◆ Written request:
From the records below, pick out and copy every line that holds the string "screenshot". Case counts.

A run of records:
────────────────────────────────────────
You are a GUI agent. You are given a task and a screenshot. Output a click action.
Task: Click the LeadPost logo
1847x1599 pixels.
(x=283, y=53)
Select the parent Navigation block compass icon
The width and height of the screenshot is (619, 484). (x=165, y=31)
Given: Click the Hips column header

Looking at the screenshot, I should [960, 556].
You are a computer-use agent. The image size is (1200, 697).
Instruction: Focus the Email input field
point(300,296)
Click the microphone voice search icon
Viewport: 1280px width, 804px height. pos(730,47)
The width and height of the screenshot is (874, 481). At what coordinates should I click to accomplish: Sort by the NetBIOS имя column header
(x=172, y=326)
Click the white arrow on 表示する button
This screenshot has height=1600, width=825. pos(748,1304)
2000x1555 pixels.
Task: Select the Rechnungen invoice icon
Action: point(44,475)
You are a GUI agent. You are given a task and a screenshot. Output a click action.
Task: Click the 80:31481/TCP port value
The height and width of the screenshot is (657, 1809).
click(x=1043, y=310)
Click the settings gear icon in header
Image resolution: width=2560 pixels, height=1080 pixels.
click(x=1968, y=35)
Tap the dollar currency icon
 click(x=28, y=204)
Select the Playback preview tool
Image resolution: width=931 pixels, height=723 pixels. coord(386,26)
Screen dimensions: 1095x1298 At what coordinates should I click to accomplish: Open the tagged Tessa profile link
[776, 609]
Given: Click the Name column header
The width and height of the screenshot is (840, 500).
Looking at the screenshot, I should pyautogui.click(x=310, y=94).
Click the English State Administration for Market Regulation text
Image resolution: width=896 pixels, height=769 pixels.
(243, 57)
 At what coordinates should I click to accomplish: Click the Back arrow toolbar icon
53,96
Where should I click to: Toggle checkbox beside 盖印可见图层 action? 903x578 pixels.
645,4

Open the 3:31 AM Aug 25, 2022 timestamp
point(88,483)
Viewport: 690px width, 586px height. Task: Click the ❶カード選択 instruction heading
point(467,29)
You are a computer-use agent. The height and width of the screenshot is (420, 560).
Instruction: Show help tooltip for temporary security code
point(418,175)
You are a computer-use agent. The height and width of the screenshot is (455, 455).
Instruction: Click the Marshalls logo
────────────────────────────────────────
◆ Task response:
You are a GUI agent. You are given a task and a screenshot. Output a click action.
The width and height of the screenshot is (619, 484). (x=165, y=31)
Looking at the screenshot, I should [960, 556].
The width and height of the screenshot is (874, 481). At what coordinates should I click to accomplish: Sort by the NetBIOS имя column header
This screenshot has height=1600, width=825. pos(748,1304)
You are a GUI agent. You are given a task and a screenshot. Output a click action.
The height and width of the screenshot is (657, 1809).
The width and height of the screenshot is (840, 500).
Looking at the screenshot, I should pyautogui.click(x=310, y=94).
You are a computer-use agent. The height and width of the screenshot is (420, 560).
You are a computer-use agent. The height and width of the screenshot is (455, 455).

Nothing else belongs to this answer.